Ensuring an engineering organization uses the same version control tools for a database used for application development can ensure that teams have access to the latest version of database code. Maintaining a single source of truth with a full audit trail for regulatory compliance is critical, should it need to be remediated or explain any changes that impact user data. This can be important for privacy, as code clashes and inconsistencies can break processes for delivering data rights to consumers, such as access to their personal data, and threaten an organization's compliance to the different regulations and laws governing privacy.
As an organization builds the infrastructure and ensures production engineering and version control are in place, the organization can begin to automate parts of the privacy processes further down the pipeline to make those processes more reliable. For labor-intensive privacy requirements such as data access or deletion, automation helps reduce manual errors, demonstrates a clear process, and provides an audit trail for consumers and regulatory assurance.

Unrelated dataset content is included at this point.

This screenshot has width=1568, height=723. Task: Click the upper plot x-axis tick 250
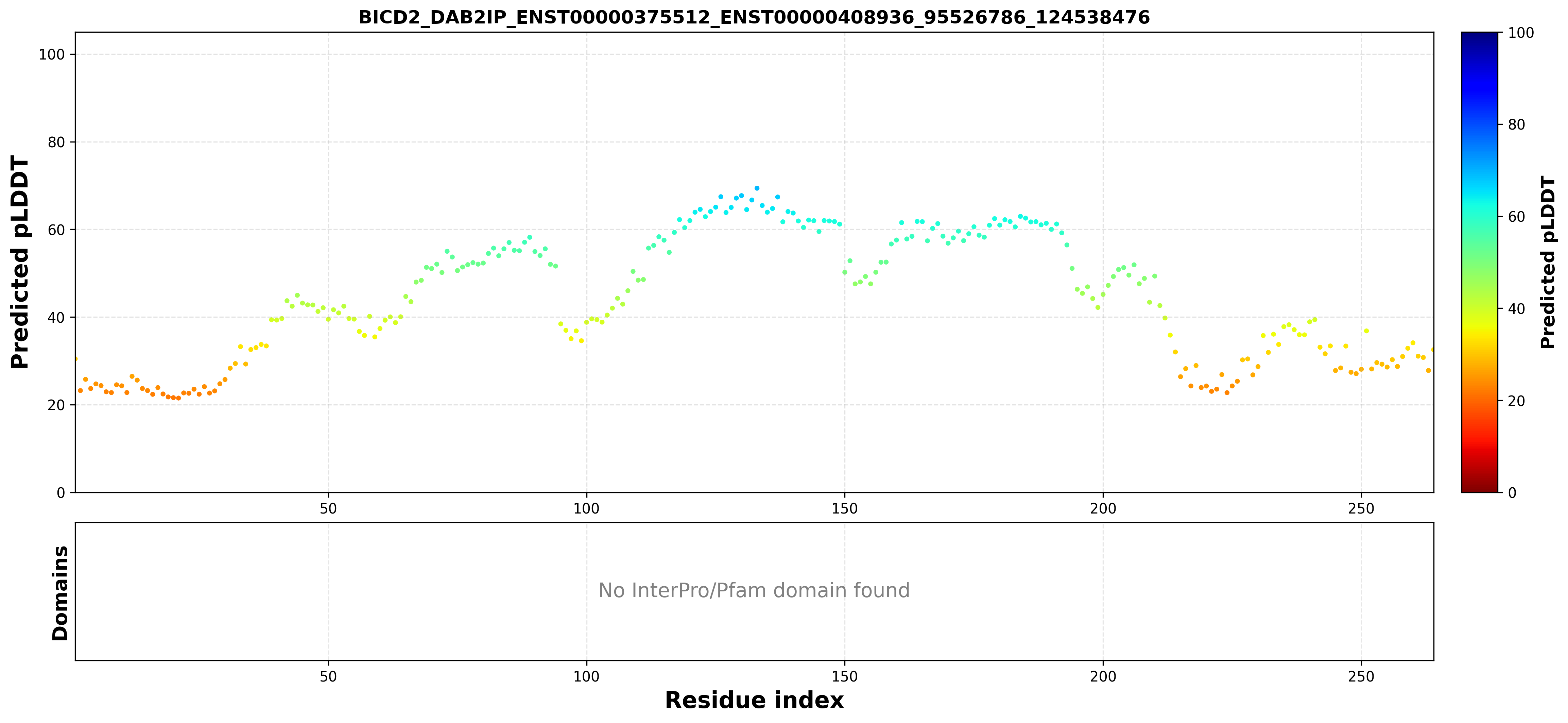pyautogui.click(x=1361, y=508)
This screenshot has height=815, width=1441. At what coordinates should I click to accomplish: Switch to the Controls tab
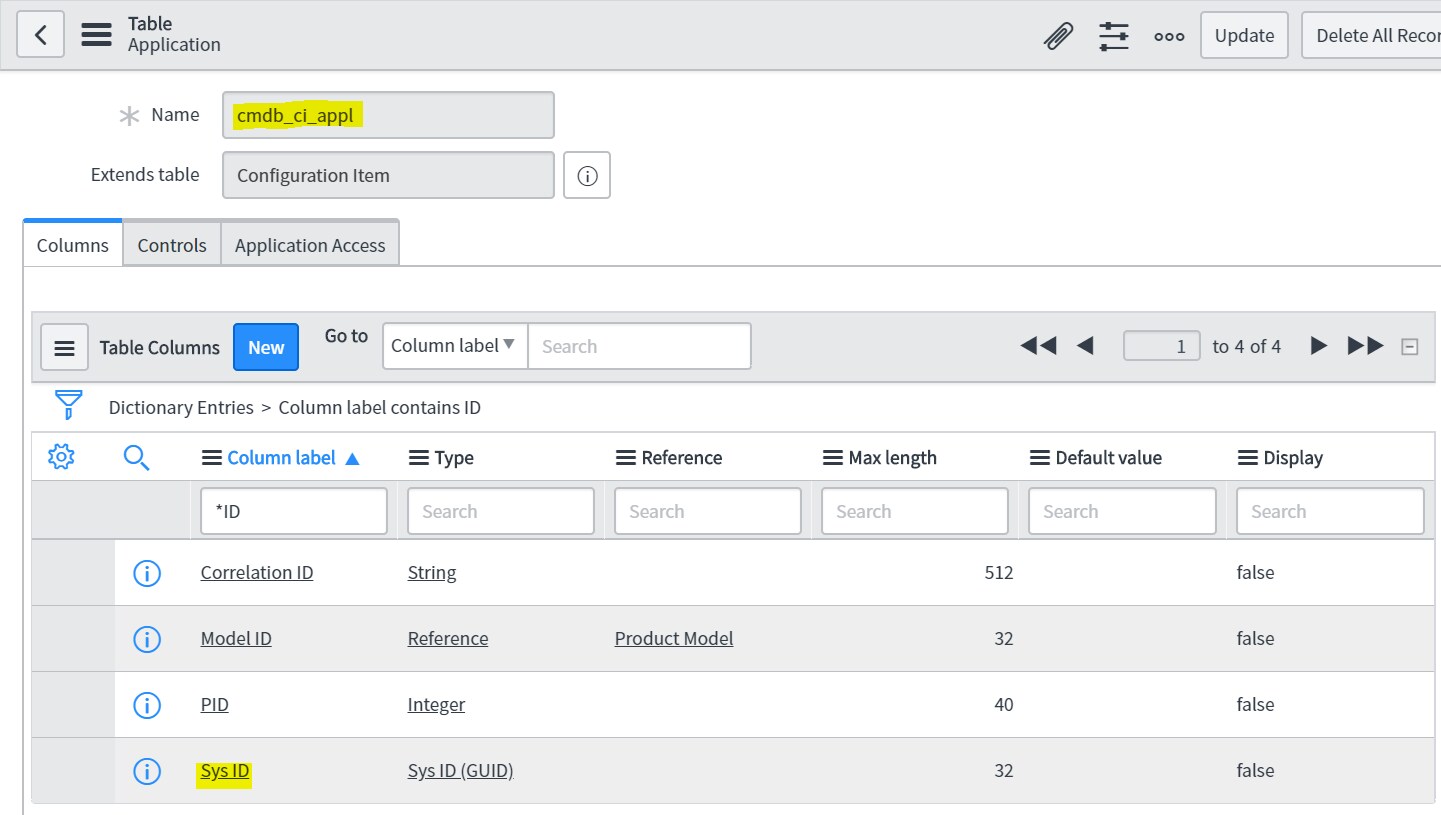pyautogui.click(x=171, y=243)
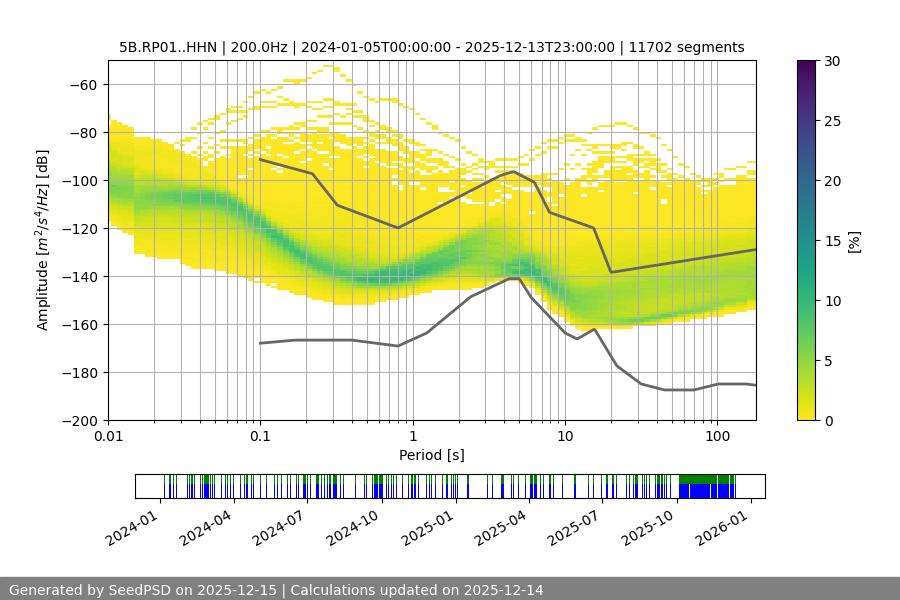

The data privacy and protection requirements also add extra concerns for data backups. For example, given that data should be held for no longer than necessary, it needs to be removed from backups as well as the original database itself. Backups also need to be protected and managed in a documented, compliant manner. Understanding, refining, and improving the way backups are maintained at an organization in between legislative sessions can pay off for privacy and protection mandates that are applied to the data used by an organization.
The proposal of protection goals for privacy engineering distinguishes between three protection goals known for years within the IT security domain, and three protection goals genuine for privacy and data protection. In this context, it can be important to note that the terms of privacy and data protection are not synonymous. In the variety of definitions, cultural concepts, and translations, the clear distinction is blurred and not all distinguish between the two terms. However, the EU Charter of Fundamental Rights distinguishes between privacy and data protection.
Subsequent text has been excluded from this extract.